We decided on Bravo Arts Academy in Washington Terrace.  He will be going to kindergarten there.  It's nice because in his preschool he had a lot of peers as examples & at Bravo it will be the same.  I like that.  It will be a small class & his therapist gets to join him!  Which I like cause I can ask the therapist how Eli is doing with the kids!  And his therapist will know what the teacher expects & can work on those things with Eli.  And I am sure his therapist can help determine how to help Eli with social skills.

Anyhow, I feel at peace with my decision.  Eli is coming a far way--he just graduated preschool & is going to summer school.  His therapist is working on Eli's alphabet & it's so nice to see him start to recognize letters & learn the alphabet song.  Just yesterday his therapist asked him out of ten letters, "what is this letter?"  And Eli said, "Y."  Then the therapist said, "point to the letter R."  And Eli pointed to the right letter.  I am THRILLED.

So that's the plan: Bravo Arts Academy--kindergarten.  Then I am sure they will test him again next year in the public system & my goal for him is Alternative K.  It's a step up from life skills.  Then I hope for him to be able to start going to 1st grade 2015.  It's nice to have goals.  I am going to shoot for the stars & hopefully be emotionally prepared if life deals me differently.  No I will be ready.

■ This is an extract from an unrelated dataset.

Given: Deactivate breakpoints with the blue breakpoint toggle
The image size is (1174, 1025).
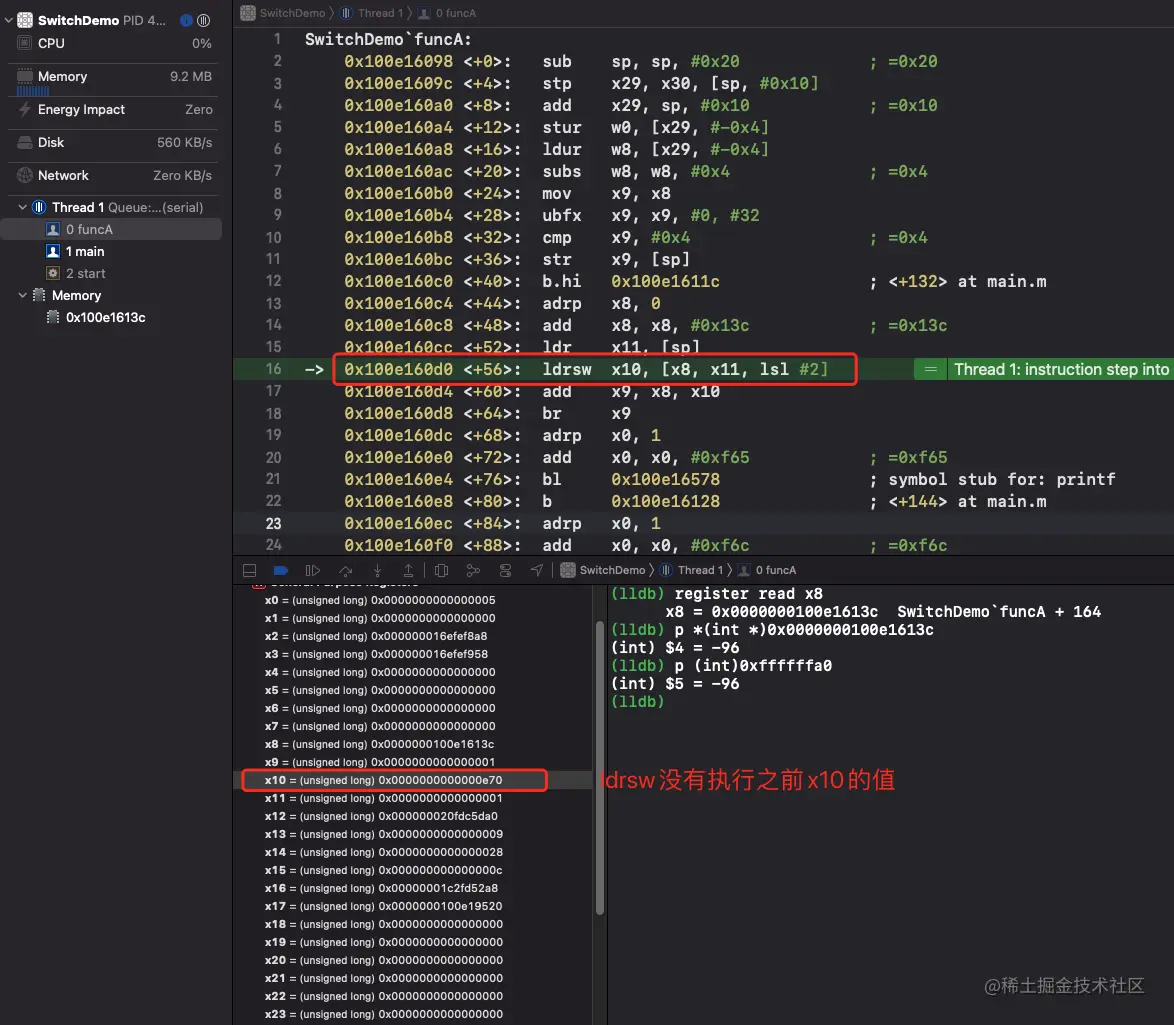Looking at the screenshot, I should [x=281, y=570].
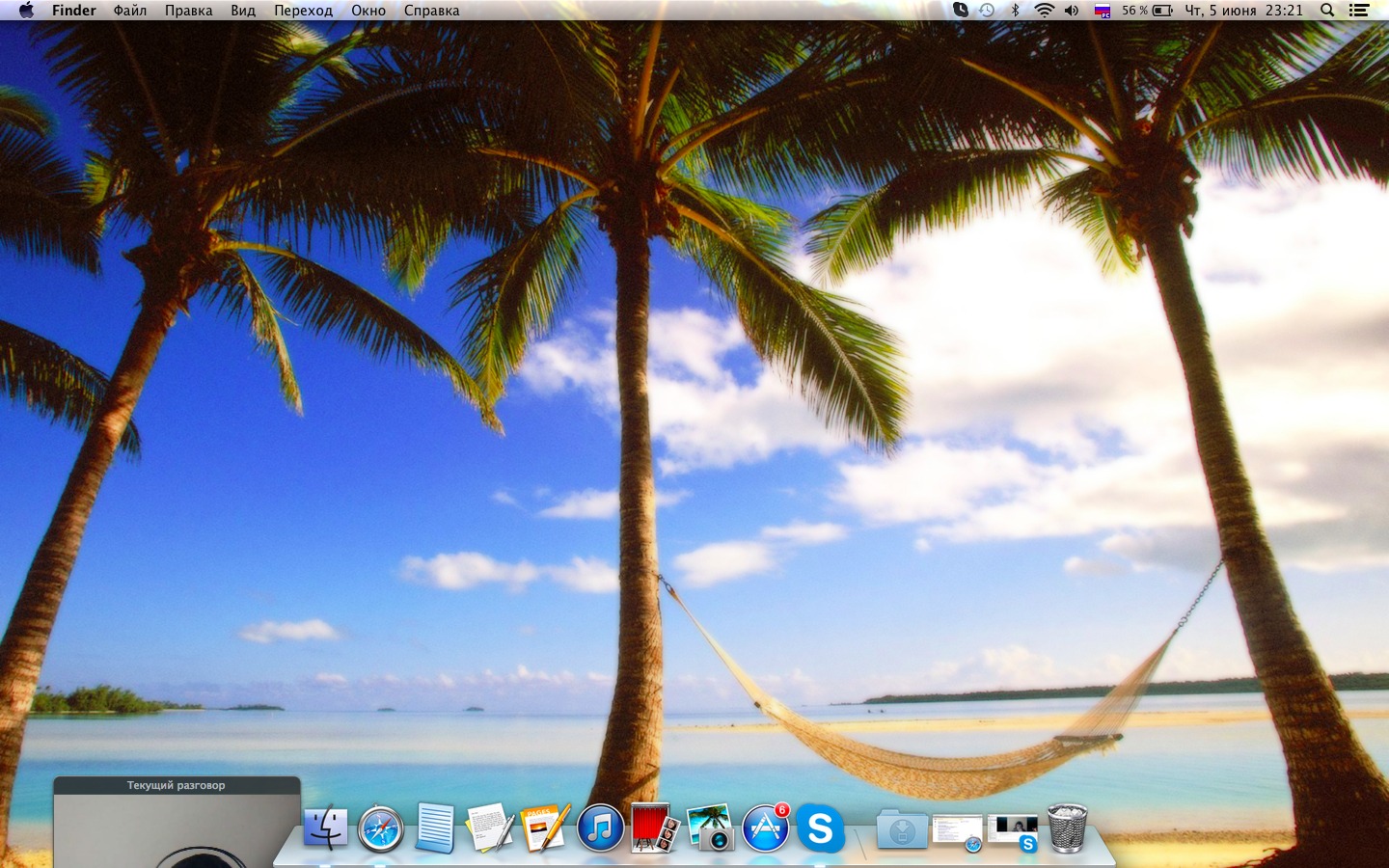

That was a short post, right?  Ha ha.  Night.  If you have any questions let me know!  Also, they are opening the program for 35 more kids with autism.  The ABA program that I seriously LOVE!!  If you know anyone that has a kid with autism--(I think they have to be 5 & under unfortunately, but I can check)--that would LOVE to have a chance for these services please let me know!

(Also, I am not mad at the school system.  I understand that the people really do want what's best for the individual child--but there's rules that need to be followed which is just part of life.)